* _Exercise_
Return the lines of the records exactly, beginning with the line that contains "Viewport: 1512px width, 803px" and continuing through the end of the records. Leave the pictures out of your answer.

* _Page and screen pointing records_
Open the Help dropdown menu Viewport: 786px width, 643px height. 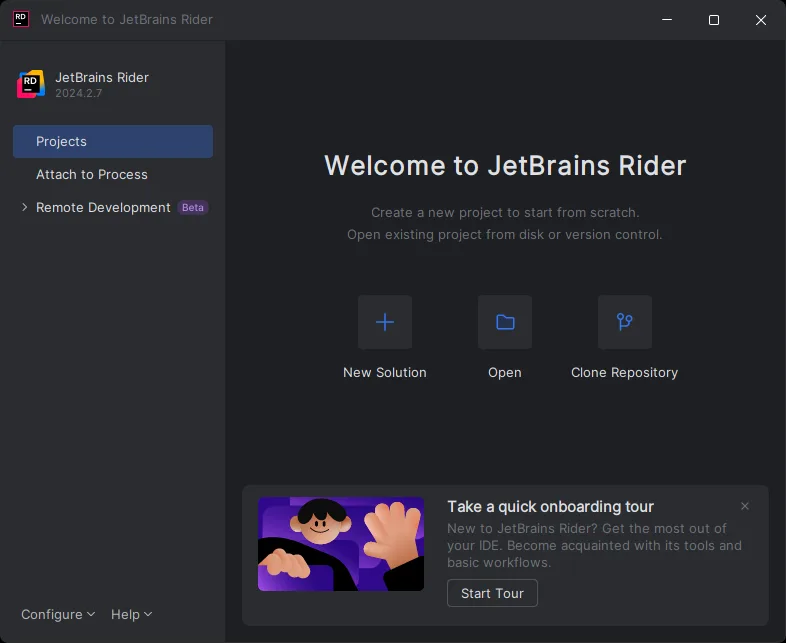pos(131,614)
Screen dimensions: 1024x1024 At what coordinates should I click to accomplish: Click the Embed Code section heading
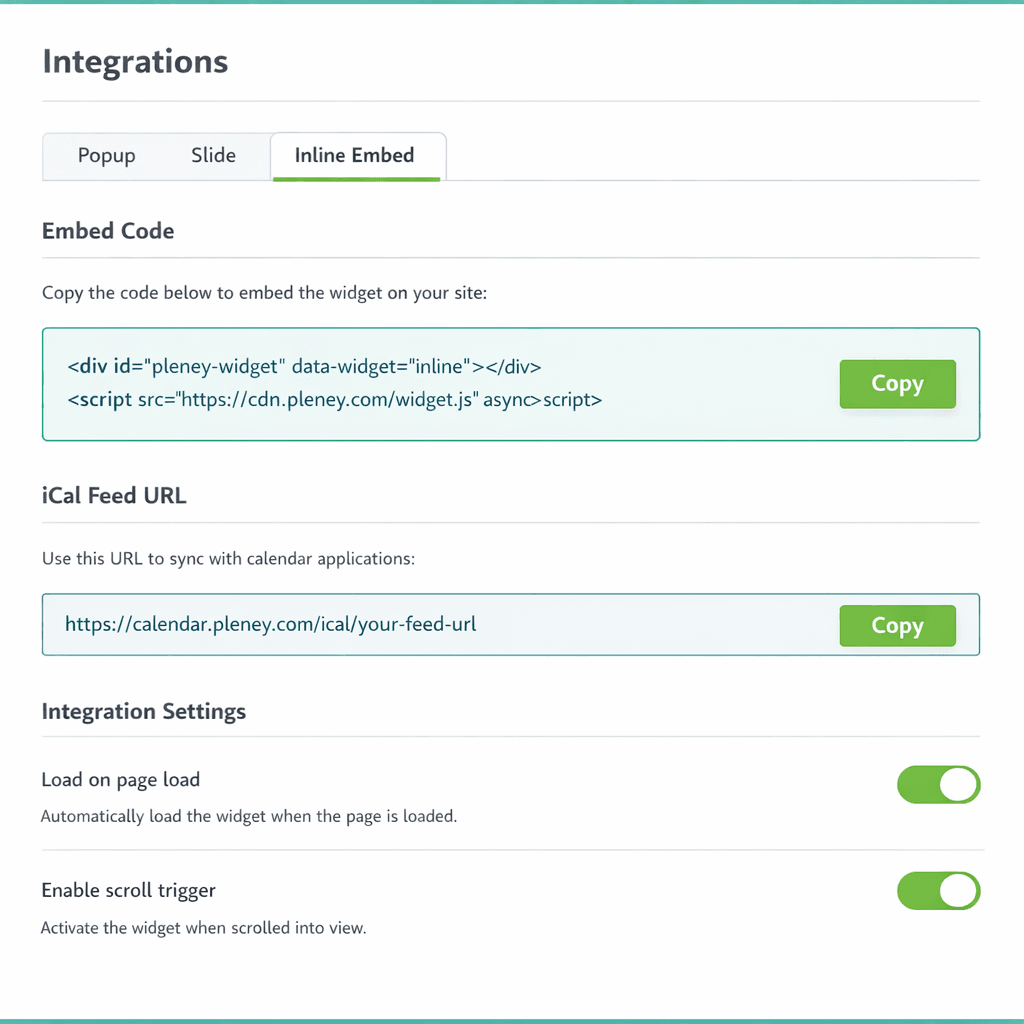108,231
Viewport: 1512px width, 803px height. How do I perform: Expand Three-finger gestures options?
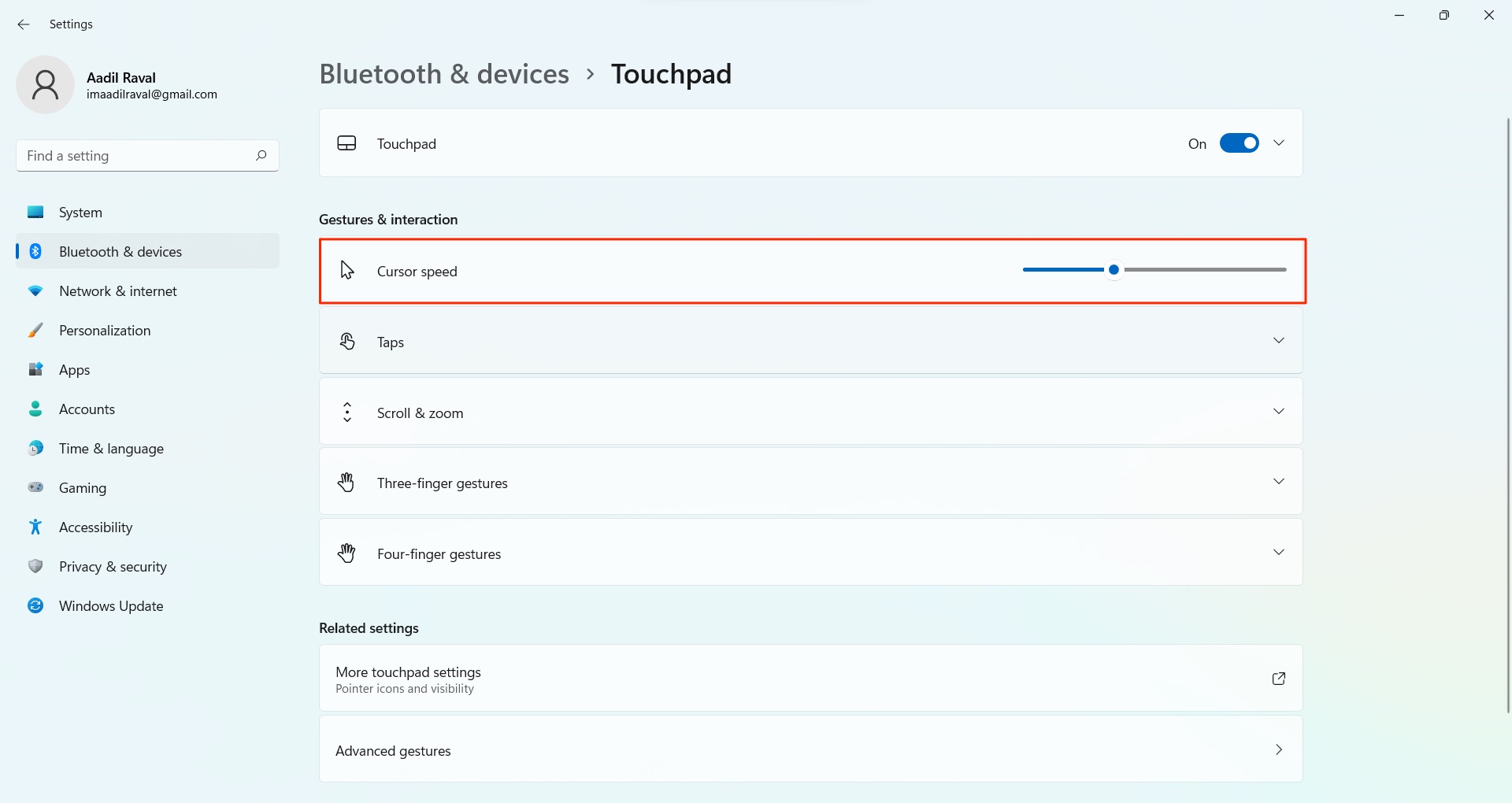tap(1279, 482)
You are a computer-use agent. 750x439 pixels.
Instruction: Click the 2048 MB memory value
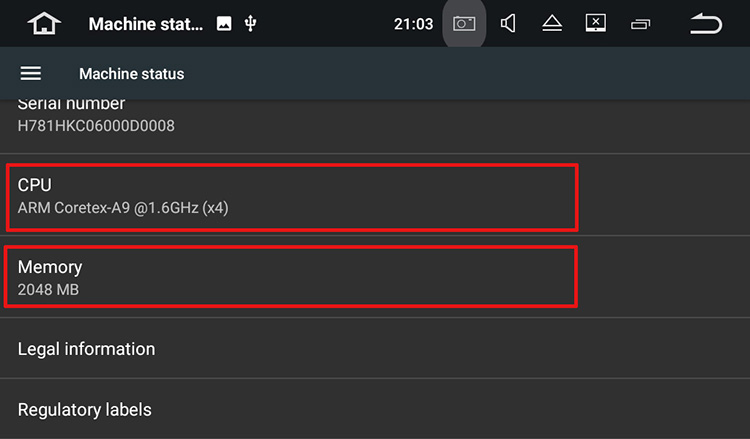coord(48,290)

* _Exercise response_
Viewport: 1512px width, 803px height. How do I perform: Expand Three-finger gestures options?
tap(1279, 482)
You are a computer-use agent. 750x439 pixels.
Instruction: Click the 2048 MB memory value
coord(48,290)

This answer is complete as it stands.